- _WORK ORDER_: Every line below must be given again exactly.

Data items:
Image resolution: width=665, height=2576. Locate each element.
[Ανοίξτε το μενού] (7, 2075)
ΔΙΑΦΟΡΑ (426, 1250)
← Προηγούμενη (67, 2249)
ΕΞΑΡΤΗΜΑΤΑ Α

- _RESULT_:
Image resolution: width=665, height=2576. Locate each element.
[Ανοίξτε το μενού] (7, 2075)
ΔΙΑΦΟΡΑ (426, 1250)
← Προηγούμενη (67, 2249)
ΕΞΑΡΤΗΜΑΤΑ Α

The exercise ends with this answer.